The positive headline revision was largely due to services where the 52.9 flash sector PMI was revised up to 53.3, also an 11-month peak and nearly two points firmer than its final March outturn. The improvement here came courtesy of a second successive and accelerated rise in new orders. Indeed, growth here was the strongest since last May and robust enough to prompt the first gain in backlogs in 10 months. In turn, this led to the largest increase in new jobs since the middle of last year. Business confidence about the year ahead was slightly weaker than March's 25-month high but still strong and in line with the long-run average.

Less promisingly, inflationary pressures were more marked with the input cost rate rising from March's 8-month low and output prices also climbing at a more rapid pace.

In terms of national composite output indices, the best performing member state was Spain (55.7) which was well ahead of Italy (52.6). Also, just on the right side of 50 were Germany (50.6), France (50.5) and Ireland (50.4).

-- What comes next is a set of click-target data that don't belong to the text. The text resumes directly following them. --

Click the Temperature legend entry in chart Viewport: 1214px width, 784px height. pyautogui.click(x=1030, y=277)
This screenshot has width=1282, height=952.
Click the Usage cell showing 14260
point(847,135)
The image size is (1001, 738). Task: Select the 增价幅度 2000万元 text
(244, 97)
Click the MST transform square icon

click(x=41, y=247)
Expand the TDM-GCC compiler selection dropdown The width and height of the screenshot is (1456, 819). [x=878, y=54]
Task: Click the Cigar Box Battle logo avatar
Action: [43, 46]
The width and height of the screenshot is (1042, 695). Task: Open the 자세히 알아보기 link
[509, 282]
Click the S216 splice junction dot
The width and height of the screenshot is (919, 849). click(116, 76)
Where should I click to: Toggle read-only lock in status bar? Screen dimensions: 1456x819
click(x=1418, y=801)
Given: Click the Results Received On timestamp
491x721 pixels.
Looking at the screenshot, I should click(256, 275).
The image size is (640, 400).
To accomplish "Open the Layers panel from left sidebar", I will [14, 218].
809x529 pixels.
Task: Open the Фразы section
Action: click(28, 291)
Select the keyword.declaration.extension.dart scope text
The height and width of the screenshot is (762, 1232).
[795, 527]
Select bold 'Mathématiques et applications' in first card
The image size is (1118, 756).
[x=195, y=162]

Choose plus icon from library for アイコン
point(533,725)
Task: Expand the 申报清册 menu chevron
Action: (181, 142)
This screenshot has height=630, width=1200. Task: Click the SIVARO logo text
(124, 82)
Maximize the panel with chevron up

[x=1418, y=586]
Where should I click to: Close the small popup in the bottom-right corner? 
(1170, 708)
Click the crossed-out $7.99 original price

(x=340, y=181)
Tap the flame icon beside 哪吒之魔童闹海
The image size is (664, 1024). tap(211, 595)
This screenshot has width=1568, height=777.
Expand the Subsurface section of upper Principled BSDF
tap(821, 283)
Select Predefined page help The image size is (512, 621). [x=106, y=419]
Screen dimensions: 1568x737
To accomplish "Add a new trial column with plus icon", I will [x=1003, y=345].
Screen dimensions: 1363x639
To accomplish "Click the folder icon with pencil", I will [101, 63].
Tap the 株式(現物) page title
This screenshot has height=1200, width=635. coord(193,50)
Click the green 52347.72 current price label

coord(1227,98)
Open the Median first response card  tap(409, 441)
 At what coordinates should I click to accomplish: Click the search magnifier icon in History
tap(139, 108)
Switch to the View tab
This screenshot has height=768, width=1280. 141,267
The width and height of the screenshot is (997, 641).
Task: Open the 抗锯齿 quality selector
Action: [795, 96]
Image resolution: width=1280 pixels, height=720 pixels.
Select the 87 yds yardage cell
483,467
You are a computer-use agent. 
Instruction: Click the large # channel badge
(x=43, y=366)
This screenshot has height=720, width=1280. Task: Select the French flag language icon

Taken at face value, the final results suggest that the Eurozone economy is gradually picking up momentum albeit confined to services and that faster growth is underpinning potentially inflationary wage gains. A cut in interest rates in June still looks very probable but beyond that the monetary easing path is much less clear. Today's update leaves the region's RPI at minus 3 and the RPI-P at 8. Economic activity in general is broadly performing as expected.

Market Consensus Before Announcement

No revisions are expected leaving the key composite output index at 51.4, up from March's final 52.9.

Definition

The Composite Purchasing Managers' Index (PMI) provides an estimate of private sector output for the preceding month by combining information obtained from surveys of the manufacturing and service sectors of the economy. Results are synthesised into a single index which can range between zero and 100. A reading above (below) 50 signals rising (falling) output versus the previous month and the closer to 100 (zero) the faster is output growing (contracting). The report also contains the final estimate of the services PMI. The data are provided by S&P Global using a representative sample of around 5,000 manufacturing and services companies, the former including Germany, France, Italy, Spain, the Netherlands, Austria, the Republic of Ireland and Greece and the latter Germany, France, Italy, Spain and the Republic of Ireland.

Description

Investors need to keep their fingers on the pulse of the economy because it dictates how various types of investments will perform. By tracking economic data such as the purchasing managers' manufacturing indexes, investors will know what the economic backdrop is for the various markets. The stock market likes to see healthy economic growth because that translates to higher corporate profits. The bond market prefers less rapid growth and is extremely sensitive to whether the economy is growing too quickly and causing potential inflationary pressures.